Dance break! The cast of “Song for a Future Generation” gets groovy.
Grab your leggings, ray-bans and gel bracelets! There’s a dance party going on! Though, it’s somewhere off in the distant future, hosted by a trio of clones on a ship which is orbiting a star set to explode at any minute. But, it’s always good to plan ahead, right?
Song for a Future Generation is (I believe) Lights Out Theatre Co’s first full-fledged production (they’ve done evenings of on-acts prior to this). Heart and energy are a-plenty in this show, which calls itself a “science fiction spectacle dance party play,” and the cast is fun and having fun and the concept is fun (for the most part). You’ll enjoy yourself.
But man, is it confusing.
Maybe I was brain dead after a long day at the office, but I swear it took me until about the midpoint to even vaguely catch what was going on. Joe Tracz’s script moves at such a breakneck pace and tries to accomplish so much with subplots competing with subplots upon subplots (in fact, I’m not sure what the main plot line was, if there even was one) that you’ll most likely throw your hands up in the air and just go for the ride. Oh, it’s a fun and extremely creative ride, but a vague one.
Press notes indicate that the show explores characters who are all trying to find their match, their identity, and real human connection in a world of technology. Okay. Perhaps? I know there was one meaningful moment, told from a pensive character named Thena (Alyse Kittner) who is a pre-cog (she could see into the past) as she fretted about how humans are just repeating a history of destruction since the dawn of life. Do we ever learn, etc.? At least I think that’s the point Tracz is trying to make.
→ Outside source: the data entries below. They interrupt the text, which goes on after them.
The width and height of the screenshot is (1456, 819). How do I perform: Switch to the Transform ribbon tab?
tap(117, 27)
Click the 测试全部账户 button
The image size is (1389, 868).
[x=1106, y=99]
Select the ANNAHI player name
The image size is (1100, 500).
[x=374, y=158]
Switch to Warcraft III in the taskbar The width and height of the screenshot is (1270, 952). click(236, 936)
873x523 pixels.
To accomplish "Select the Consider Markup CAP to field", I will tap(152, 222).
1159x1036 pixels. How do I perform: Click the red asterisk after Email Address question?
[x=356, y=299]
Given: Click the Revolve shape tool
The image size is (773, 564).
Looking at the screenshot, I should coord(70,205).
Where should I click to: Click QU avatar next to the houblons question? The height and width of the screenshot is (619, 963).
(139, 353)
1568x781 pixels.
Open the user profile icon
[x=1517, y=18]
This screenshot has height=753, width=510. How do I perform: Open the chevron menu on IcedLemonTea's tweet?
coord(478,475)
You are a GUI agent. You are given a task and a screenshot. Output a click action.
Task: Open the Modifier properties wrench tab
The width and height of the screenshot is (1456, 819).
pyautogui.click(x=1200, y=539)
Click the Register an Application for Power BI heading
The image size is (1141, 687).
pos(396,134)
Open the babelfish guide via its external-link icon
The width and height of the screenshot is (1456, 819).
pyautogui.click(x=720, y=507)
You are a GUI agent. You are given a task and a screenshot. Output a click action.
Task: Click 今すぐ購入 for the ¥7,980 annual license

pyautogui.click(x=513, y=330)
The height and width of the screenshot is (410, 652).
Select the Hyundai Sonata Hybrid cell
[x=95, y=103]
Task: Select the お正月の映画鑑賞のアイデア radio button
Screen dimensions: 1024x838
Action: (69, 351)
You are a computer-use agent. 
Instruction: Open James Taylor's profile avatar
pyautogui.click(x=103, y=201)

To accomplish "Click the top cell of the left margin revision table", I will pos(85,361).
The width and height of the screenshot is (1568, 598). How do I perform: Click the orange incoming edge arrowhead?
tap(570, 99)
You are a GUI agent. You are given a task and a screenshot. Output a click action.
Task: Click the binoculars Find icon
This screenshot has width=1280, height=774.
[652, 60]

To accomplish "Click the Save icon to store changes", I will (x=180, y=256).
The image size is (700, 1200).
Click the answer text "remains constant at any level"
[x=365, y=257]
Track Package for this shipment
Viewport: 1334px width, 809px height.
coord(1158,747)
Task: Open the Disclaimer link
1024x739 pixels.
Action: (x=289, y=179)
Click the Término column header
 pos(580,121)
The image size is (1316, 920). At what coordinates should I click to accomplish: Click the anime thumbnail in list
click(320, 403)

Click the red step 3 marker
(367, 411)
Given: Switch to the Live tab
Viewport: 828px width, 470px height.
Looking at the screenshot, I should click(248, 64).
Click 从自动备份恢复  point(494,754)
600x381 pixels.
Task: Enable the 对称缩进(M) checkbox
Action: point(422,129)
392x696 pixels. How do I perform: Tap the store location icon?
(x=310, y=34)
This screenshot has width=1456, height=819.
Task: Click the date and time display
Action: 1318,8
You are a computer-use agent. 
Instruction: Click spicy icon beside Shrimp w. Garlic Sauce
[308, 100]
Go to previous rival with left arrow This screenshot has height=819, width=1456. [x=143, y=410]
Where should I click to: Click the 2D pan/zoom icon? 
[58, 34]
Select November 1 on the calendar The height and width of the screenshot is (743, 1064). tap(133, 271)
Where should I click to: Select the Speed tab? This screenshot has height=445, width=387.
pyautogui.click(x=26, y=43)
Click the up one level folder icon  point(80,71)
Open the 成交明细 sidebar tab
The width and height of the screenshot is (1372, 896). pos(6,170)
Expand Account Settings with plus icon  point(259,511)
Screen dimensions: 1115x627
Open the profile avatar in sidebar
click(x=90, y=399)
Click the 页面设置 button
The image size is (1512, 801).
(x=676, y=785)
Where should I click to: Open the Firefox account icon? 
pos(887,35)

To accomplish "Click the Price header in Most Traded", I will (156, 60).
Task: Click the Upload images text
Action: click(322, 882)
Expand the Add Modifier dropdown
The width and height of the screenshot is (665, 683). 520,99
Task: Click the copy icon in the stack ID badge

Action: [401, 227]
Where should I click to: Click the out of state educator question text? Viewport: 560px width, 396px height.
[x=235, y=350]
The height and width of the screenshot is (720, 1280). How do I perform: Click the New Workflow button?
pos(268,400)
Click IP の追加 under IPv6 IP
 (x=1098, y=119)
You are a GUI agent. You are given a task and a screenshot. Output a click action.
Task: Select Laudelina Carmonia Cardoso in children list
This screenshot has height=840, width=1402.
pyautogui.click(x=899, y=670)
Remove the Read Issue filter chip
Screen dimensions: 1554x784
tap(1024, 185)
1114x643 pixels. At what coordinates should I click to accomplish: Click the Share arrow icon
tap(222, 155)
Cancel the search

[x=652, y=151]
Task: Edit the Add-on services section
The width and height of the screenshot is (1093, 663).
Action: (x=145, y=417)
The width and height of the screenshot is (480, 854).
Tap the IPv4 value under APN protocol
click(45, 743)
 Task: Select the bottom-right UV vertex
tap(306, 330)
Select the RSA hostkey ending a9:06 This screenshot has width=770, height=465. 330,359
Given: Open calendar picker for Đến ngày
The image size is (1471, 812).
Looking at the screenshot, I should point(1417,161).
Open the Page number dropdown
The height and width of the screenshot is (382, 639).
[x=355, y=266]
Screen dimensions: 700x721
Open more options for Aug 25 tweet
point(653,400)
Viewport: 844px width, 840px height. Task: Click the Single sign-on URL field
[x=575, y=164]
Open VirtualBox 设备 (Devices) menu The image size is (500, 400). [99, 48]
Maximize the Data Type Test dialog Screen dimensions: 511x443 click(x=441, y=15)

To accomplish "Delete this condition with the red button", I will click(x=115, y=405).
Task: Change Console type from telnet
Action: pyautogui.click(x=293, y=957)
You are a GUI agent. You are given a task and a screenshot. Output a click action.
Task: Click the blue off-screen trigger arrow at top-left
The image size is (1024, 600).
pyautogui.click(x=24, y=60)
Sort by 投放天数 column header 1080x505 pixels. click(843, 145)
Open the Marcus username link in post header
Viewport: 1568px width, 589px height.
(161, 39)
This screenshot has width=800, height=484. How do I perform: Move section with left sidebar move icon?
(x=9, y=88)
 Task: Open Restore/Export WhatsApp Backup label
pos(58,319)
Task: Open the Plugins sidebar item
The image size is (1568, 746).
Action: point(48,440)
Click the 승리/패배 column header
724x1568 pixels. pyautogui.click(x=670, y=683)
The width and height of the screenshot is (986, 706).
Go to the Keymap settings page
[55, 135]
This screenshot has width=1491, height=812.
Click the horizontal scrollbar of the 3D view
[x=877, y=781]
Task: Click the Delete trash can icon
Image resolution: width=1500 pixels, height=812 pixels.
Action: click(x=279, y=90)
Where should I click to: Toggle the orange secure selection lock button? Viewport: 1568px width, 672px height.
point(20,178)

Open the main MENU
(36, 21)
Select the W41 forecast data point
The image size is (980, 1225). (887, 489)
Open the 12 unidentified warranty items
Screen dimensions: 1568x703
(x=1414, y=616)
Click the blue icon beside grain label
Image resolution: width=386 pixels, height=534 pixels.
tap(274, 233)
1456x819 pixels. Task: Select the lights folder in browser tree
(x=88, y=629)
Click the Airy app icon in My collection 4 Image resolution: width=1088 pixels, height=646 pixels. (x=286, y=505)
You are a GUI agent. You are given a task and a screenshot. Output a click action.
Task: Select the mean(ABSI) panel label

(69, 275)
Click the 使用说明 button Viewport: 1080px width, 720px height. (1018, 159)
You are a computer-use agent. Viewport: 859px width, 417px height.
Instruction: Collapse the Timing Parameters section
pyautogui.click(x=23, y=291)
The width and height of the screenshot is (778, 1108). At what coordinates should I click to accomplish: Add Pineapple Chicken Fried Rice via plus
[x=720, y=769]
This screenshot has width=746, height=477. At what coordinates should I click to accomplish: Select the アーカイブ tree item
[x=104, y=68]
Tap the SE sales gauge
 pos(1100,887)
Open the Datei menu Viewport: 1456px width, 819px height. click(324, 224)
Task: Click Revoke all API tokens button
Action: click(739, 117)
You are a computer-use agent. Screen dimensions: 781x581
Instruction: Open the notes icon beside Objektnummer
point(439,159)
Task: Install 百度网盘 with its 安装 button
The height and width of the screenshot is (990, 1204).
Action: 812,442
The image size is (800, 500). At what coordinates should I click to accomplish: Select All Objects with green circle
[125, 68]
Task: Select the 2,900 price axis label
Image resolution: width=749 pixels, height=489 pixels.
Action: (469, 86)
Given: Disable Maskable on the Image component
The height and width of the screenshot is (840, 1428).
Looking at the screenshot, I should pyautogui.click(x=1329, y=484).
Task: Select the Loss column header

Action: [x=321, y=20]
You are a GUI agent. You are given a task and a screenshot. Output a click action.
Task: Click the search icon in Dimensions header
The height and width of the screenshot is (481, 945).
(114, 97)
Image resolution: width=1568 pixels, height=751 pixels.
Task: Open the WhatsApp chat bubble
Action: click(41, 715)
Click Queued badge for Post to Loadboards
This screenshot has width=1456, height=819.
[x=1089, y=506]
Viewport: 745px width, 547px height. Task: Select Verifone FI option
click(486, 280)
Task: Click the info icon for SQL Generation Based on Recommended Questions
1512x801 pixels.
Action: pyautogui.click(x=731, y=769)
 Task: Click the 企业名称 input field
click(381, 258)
But never mind all that deep stuff. Director Mary Rose O’Connor has assembled a fresh, lively cast who manage to keep the tone just right (I particularly liked Jessica Neilson’s campy, sci-fi B-movie performance as a sex-kitten Bounty Hunter). And when they flip on a track from a vintage B-52s album and launch into some wonderfully wacky synchronized dancing, it absolutely lifts the spirits. Just don’t try to draw any sense from it, or your head may explode along with that star.